Name
Wiktionary::Parser - Client and Parser of content from the Wiktionary API
Synopsis
This package may be used to query the Wiktionary API (en.wiktionary.org/w/api.php) for documents by title. It parses the resulting MediaWiki document and provides access to data structures containing word senses, translations, synonyms, parts of speech, etc. It also provides access to the raw content of each MediaWiki section should you wish to extract other data on your own, or build on top of this package.
Usage
my $parser = Wiktionary::Parser->new();
my $document = $parser->get_document(title => 'bunny');
my $translation_hashref = $document->get_translations();
my $word_sense_hashref = $document->get_word_senses();
my $parts_of_speech_hashref = $document->get_parts_of_speech();
my $pronunciations_hashref = $document->get_pronunciations();
my $synonyms_hashref = $document->get_synonyms();
my $hyponyms_hashref = $document->get_hyponyms();
my $hypernyms_hashref = $document->get_hypernyms();
my $antonyms_hashref = $document->get_antonyms();
my $derived_terms_hashref = $document->get_derived_terms();
my $section_hashref = $document->get_sections();
my $sub_document = $document->get_sub_document(title => 'string or regex');
my $table_of_contents_arrayref = $document->get_table_of_contents();
Methods for Wiktionary::Parser
- new
-
The constructor doesn't require any arguments. A wiktionary_url may be specified, although this package has currently only been tested and verified to work on en.wiktionary.org/w/api.php
# Optional Args: my $parser = Wiktionary::Parser->new( wiktionary_url => '...' # optional );
- get_document (title => TITLE)
-
Returns a Wiktionary::Parser::Document object
my $document = $parser->get_document(title => 'orange');
Methods for Wiktionary::Parser::Document
See https://github.com/clbecker/perl-wiktionary-parser/wiki for details and examples on methods for the Wiktionary::Parser::Document object.
- get_translations
-
Returns a hashref mapping word sense to language to translated words
my $translations = $document_get_translations();
- get_word_senses
-
Returns an arrayref containing a list of word senses
my $word_senses = $document->get_word_senses();
- get_parts_of_speech
-
Returns a hashref mapping language to a list of parts of speech. See https://github.com/clbecker/perl-wiktionary-parser/wiki/Parts-of-speech for details.

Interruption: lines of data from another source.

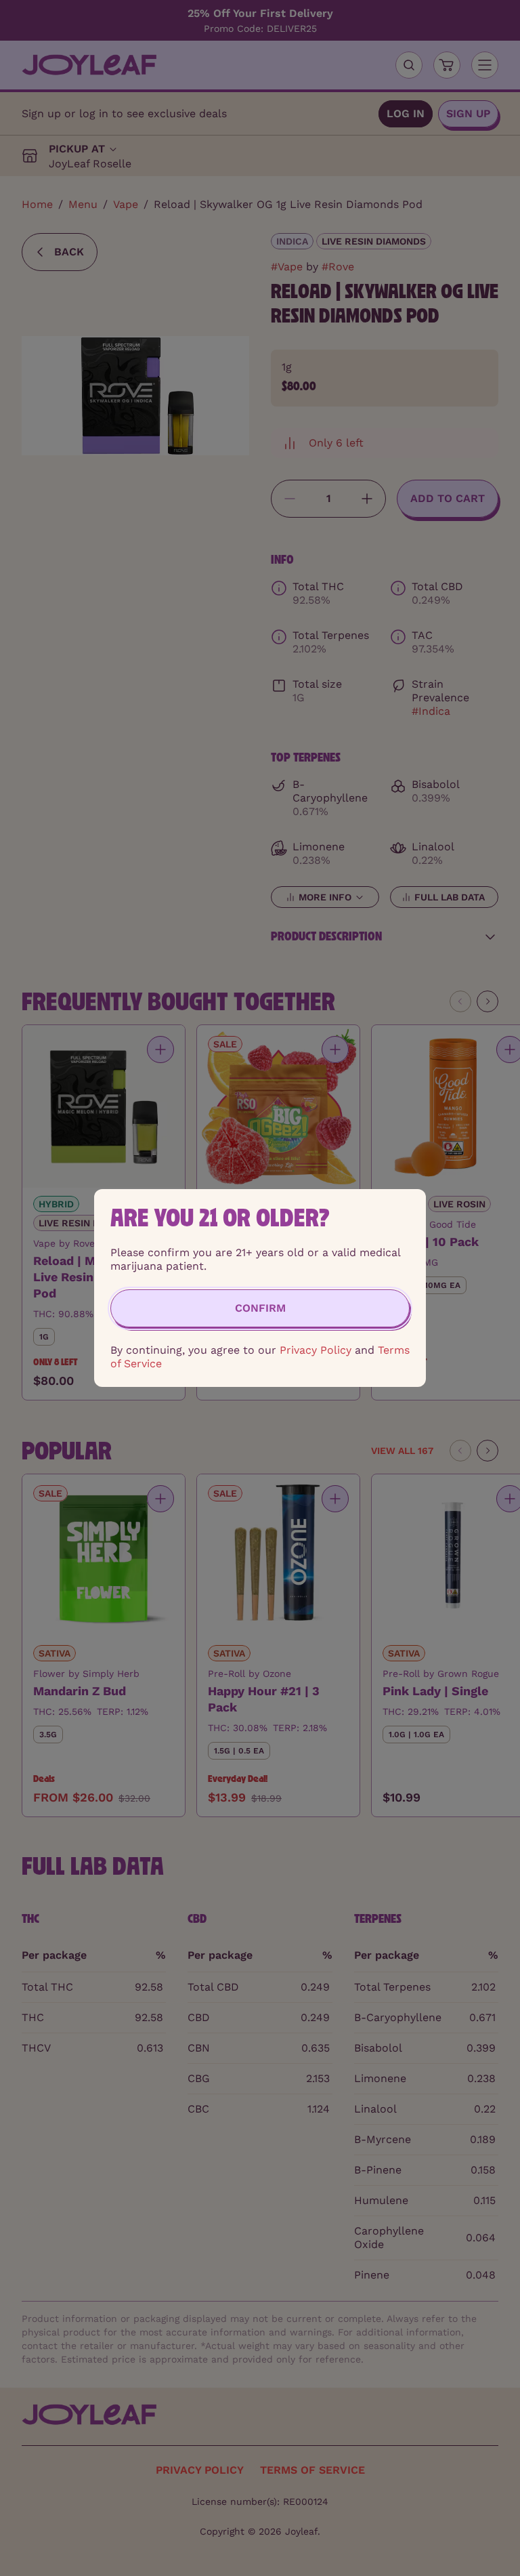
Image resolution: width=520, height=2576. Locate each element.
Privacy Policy (315, 1350)
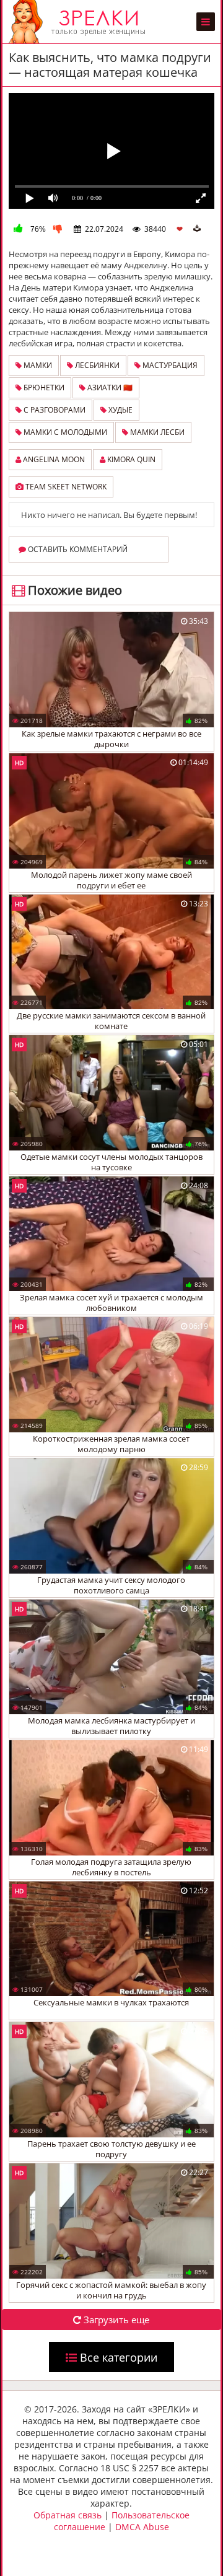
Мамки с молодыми (64, 432)
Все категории (117, 2357)
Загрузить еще (115, 2319)
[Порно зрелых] (79, 21)
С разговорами (53, 410)
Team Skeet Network (65, 486)
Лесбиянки (96, 365)
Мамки (37, 365)
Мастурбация (169, 365)
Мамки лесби (156, 432)
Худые (120, 410)
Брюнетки (43, 387)
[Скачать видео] (197, 228)
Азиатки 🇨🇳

my $parts_of_speech = $document->get_parts_of_speech();
- get_pronunciations
-
Returns a hashref mapping language to a pronunciation metadata. See https://github.com/clbecker/perl-wiktionary-parser/wiki/pronunciations for details.
my $pronunciations = $document->get_pronunciations();
- get_synonyms
-
Returns a hashref mapping language and word sense to a list of synonyms
my $synonyms = $document->get_synonyms();
- get_hyponyms
-
Returns a hashref mapping language and word sense to a list of hyponyms
my $hyponyms = $document->get_hyponyms();
- get_hypernyms
-
Returns a hashref mapping language and word sense to a list of hypernyms
my $hypernyms = $document->get_hypernyms();
- get_antonyms
-
Returns a hashref mapping language and word sense to a list of antonyms
my $antonyms = $document->get_antonyms();
- get_derived_terms
-
Returns a hashref mapping language to a list word derived terms / phrases
my $derived_words = $document->get_derived_words();
- get_sections
-
Returns a hashref of Wiktionary::Parser::Section objects. These provide access to the data for each section of the document. The format of the hash is { $section_number => object } e.g. {'1.2.1' => $obj}
- get_table_of_contents
-
Returns an arrayref containing section numbers and names. Mostly helpful for informational / debugging purposes when you need a summary of what's in your document object.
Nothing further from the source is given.